A brief understanding of how timber walls are constructed will help explain this a bit more. The walls are framed using timber studs (vertical) and noggins (horizontal). In Australia the vertical timber wall studs are normally placed 450mm apart. So, if you want your niche wider than say 370mm, the wall framing needs to be modified to accommodate the larger rectangular box. Unless you've informed your builder that you want a larger niche, they will habitually construct the shower wall with studs placed 450mm apart.

Trust me, it’s easy to get it wrong – so many of us have! Unfortunately, it continues to be a problem – just take a look at the never-ending photos of small niches on social media! I totally understand how it happens – with so many decisions to be made when building a new bathroom, the last thing you think about is shower shelves, and especially niche dimensions! This is one of the reasons why, I do what i do - discuss the ‘pros & cons’ of everything bathrooms BEFORE people even engage a builder.

Forgot to inform your builder? – All is not lost!

If you forget to inform your builder about wanting a larger niche before the timber wall frames are constructed, stacked niches are still an option. These fit between the standard wall studs and noggins. And, you know what, they do have some additional advantages:

  • The bottom niche makes a great step for shaving legs!
  • Kids at different ages/heights can have their own niche.

Location is important

The best place for your niche, is away from the water splash. Place it about an arm’s length away from where you stand whilst showering. This helps keep it dry, which goes a long way in preventing that pesty mould from growing in the corners.

Hygiene is important

No matter what size niche you're thinking about, the one limitation is; not having anywhere to hang all those items that should be air-dried for hygiene reasons. Go into any bathroom and you will see shower-puffs, loofahs, facecloths and body gloves hung on taps or shower frames! Hanging against the wall, getting splashed with water every time someone uses the shower, they’re great breeding grounds for mould and bacteria.

Yes, believe it or not, a niche can affect your skin health by not providing a place to hang your puff, loofah or facecloth.  I’m not suggesting you ditch the idea of a having a niche, just don’t forget to install a T-air shelf that allows these items to dry between use. 

For smaller cubicle showers a narrow shelf is the best option, whilst more open showers can accommodate a wider shelf.  And a friendly reminder – place this accessory away from water splash! 

Aesthetics are important                     

Want to make a feature of your niche? Use a different colour tile in the niche.

Or vice versa, if you don’t want a feature to distract the eyes from the minimalist spacious vibe of your bathroom, then use the same tiles, and match up any lines.

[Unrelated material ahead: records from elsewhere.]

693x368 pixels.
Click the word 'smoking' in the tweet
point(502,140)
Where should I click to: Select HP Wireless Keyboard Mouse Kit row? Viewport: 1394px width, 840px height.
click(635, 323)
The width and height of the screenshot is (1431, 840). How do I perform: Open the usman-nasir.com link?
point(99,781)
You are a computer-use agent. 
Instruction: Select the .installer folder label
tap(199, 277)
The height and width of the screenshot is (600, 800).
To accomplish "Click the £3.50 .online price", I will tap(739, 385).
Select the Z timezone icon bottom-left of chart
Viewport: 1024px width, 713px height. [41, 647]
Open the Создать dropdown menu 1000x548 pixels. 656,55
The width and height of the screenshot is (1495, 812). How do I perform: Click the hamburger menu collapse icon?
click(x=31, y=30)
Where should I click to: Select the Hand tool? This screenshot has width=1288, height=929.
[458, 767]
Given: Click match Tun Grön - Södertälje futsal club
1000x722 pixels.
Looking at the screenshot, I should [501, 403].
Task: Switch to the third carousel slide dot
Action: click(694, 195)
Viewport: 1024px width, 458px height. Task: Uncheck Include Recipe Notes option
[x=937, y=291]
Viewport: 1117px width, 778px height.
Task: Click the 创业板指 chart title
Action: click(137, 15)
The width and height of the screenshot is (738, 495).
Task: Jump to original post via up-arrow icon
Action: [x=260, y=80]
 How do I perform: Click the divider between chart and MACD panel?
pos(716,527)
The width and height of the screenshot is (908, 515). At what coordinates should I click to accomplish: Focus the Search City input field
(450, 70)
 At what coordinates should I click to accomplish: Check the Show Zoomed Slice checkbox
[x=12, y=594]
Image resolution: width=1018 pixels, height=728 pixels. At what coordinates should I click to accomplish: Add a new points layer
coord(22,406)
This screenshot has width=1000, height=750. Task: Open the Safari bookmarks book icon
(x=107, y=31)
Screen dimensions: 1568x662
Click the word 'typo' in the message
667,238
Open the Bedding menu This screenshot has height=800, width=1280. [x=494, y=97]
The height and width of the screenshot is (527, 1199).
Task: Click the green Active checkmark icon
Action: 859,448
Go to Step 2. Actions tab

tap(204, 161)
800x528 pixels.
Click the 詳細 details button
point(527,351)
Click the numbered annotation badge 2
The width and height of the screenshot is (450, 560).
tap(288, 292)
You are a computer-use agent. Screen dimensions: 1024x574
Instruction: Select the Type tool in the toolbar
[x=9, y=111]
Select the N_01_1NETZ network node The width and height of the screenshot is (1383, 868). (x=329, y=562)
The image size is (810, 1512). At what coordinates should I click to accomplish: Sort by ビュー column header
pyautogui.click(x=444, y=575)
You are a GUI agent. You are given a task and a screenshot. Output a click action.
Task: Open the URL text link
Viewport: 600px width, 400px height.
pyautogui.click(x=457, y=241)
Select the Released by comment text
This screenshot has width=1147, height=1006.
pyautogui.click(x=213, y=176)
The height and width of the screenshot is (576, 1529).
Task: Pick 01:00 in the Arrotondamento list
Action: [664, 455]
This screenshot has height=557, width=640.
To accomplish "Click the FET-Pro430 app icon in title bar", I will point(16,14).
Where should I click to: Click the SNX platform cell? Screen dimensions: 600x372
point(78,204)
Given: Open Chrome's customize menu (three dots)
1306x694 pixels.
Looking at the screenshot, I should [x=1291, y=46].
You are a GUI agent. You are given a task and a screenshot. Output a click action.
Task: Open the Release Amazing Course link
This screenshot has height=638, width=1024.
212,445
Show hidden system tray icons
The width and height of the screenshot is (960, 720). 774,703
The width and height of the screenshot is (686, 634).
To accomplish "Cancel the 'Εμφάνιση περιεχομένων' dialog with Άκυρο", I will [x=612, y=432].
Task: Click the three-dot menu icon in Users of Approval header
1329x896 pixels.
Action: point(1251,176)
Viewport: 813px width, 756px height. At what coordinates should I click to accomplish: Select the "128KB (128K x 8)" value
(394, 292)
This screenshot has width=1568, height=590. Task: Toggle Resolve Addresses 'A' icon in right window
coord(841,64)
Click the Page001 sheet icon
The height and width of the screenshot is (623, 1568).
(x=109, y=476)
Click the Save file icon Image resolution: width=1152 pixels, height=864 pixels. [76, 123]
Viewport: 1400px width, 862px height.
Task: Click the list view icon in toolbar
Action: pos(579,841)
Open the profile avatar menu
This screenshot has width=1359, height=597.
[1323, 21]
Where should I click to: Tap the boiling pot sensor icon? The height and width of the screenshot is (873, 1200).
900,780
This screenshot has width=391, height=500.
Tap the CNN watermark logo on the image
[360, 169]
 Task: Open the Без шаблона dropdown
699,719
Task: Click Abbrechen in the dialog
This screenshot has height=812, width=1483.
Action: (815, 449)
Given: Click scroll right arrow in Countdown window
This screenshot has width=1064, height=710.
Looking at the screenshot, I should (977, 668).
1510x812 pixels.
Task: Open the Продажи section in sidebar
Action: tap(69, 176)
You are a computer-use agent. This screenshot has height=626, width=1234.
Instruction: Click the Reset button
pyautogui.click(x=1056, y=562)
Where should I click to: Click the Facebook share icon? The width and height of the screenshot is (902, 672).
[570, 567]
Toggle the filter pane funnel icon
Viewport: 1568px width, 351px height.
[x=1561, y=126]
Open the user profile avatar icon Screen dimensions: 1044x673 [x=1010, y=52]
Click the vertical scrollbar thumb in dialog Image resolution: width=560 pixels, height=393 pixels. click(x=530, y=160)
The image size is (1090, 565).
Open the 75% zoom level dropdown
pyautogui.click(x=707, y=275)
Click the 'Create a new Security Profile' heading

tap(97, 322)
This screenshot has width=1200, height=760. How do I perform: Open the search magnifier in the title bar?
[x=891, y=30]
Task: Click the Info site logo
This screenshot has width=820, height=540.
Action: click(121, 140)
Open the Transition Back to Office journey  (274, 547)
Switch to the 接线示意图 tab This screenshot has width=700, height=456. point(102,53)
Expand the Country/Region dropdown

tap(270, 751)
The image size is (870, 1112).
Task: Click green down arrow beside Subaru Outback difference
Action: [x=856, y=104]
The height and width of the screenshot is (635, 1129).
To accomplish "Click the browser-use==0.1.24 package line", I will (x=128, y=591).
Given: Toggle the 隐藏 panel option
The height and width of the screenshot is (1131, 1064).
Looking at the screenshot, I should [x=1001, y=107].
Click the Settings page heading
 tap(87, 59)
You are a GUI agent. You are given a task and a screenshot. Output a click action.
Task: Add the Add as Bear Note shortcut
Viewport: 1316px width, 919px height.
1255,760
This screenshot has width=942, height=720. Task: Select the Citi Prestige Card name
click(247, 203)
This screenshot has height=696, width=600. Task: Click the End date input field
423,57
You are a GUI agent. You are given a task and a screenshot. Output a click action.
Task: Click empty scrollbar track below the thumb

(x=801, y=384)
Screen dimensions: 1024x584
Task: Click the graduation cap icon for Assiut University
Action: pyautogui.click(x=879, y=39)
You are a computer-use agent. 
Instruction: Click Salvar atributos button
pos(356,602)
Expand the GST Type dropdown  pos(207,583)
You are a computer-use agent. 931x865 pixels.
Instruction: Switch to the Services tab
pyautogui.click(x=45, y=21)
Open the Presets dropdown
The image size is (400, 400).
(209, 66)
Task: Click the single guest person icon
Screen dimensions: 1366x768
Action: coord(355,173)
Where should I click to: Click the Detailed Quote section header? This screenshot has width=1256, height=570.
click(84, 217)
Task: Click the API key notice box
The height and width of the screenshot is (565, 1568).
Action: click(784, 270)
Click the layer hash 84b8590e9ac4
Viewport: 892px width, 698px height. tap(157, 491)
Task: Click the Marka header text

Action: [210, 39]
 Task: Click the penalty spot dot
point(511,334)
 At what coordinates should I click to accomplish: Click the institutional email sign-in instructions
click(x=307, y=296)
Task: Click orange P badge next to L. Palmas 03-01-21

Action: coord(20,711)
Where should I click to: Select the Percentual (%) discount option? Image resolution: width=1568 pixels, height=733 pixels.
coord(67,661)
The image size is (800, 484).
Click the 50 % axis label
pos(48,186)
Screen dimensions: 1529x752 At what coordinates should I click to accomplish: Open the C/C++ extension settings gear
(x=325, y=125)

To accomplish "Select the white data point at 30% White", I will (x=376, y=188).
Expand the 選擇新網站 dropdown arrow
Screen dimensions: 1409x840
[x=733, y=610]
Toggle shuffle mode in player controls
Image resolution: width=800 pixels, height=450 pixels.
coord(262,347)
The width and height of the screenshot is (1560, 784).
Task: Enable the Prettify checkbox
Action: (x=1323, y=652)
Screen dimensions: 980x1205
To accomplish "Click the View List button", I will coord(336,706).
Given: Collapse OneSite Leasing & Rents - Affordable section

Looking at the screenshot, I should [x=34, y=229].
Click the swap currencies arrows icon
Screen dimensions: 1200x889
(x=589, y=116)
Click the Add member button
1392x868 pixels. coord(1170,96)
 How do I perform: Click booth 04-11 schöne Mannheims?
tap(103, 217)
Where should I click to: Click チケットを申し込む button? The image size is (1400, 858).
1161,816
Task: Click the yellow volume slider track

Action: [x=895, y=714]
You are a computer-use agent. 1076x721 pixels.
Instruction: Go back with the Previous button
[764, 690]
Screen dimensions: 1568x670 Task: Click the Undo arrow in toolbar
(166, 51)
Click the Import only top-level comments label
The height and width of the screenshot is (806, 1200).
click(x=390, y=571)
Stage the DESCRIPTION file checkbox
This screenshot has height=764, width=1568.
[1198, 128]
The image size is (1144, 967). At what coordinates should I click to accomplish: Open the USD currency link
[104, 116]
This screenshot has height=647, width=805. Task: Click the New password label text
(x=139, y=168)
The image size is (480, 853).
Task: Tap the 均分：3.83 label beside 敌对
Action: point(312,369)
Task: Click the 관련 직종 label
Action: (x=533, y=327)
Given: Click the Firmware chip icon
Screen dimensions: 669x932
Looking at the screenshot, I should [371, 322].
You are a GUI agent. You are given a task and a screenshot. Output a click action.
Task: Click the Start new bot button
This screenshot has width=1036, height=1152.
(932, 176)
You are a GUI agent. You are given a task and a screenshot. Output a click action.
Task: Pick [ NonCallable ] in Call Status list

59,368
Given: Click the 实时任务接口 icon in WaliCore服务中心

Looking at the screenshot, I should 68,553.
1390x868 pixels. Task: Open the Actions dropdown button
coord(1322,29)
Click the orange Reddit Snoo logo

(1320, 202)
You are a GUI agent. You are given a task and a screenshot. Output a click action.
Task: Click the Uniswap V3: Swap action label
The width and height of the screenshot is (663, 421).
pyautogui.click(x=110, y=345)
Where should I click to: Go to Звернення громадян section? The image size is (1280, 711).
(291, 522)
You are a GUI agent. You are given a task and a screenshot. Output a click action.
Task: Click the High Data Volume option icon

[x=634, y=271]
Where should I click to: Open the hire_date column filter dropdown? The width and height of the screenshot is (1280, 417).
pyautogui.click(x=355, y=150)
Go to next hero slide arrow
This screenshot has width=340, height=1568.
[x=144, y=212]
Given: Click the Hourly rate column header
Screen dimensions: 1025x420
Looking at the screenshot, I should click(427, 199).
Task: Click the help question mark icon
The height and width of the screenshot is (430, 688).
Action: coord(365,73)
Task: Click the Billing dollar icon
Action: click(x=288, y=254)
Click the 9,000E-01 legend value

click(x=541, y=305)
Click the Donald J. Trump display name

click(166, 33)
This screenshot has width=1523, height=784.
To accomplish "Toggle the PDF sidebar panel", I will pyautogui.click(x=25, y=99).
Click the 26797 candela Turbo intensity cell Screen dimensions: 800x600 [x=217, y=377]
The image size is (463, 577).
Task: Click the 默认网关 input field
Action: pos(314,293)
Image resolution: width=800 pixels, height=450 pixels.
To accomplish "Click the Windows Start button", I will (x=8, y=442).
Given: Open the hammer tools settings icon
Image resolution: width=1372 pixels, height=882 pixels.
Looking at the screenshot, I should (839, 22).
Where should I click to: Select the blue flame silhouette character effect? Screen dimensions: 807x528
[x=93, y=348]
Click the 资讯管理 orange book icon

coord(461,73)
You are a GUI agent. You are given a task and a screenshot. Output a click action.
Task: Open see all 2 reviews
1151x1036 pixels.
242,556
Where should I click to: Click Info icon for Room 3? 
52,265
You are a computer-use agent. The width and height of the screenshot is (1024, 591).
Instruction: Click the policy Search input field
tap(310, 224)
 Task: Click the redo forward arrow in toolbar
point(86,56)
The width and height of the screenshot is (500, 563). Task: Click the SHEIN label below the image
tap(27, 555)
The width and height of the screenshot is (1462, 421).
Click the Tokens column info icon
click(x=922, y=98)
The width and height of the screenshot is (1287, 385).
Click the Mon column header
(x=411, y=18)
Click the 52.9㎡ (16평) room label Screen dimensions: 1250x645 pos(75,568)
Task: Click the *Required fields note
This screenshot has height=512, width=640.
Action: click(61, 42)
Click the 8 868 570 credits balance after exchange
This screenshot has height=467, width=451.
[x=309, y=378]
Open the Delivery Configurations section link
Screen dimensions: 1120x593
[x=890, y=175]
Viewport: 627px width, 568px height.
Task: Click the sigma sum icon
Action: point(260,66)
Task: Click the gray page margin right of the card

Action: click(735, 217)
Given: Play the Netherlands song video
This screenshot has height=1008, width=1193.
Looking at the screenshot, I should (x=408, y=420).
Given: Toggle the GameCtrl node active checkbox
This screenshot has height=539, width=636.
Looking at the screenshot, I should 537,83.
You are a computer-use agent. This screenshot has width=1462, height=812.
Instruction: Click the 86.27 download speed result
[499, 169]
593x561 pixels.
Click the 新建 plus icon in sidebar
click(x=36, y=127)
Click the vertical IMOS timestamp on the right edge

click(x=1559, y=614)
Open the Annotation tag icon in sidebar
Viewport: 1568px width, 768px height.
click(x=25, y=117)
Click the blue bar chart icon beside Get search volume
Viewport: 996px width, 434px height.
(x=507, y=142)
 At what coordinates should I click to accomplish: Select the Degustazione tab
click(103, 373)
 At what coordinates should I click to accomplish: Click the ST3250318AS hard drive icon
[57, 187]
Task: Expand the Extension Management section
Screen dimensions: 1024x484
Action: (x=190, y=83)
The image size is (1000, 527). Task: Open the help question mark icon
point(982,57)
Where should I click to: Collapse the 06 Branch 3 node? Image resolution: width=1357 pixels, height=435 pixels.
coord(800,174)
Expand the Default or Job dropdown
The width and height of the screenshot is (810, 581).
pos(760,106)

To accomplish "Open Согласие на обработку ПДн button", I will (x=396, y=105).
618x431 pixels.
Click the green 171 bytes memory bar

Storing all those hanging items in one place on a T-air shelf, rather than scattered around the shower taps and frames, not only improves aesthetics, but also makes for a more enjoyable showering experience

Decision time

Hopefully, this information makes it easier for you to decide whether a shower niche is the most suitable option for your new bathroom. Want to compare it to the other shower shelf alternatives? Here’s a link to the Shower Ledge. More blogs to come soon on the nib wall, shelf and caddy alternatives.

Friendly reminder – if a niche is the best option for your new bathroom, don’t forget to inform your builder of the detail at the early planning stage.

Feel free to email me if you would like more information.

Note: As per all my blog posts, some of the photos are ‘real’ rather than ‘staged’, so please don’t get turned off if they don’t appeal to you. My focus is on solving real bathroom problems.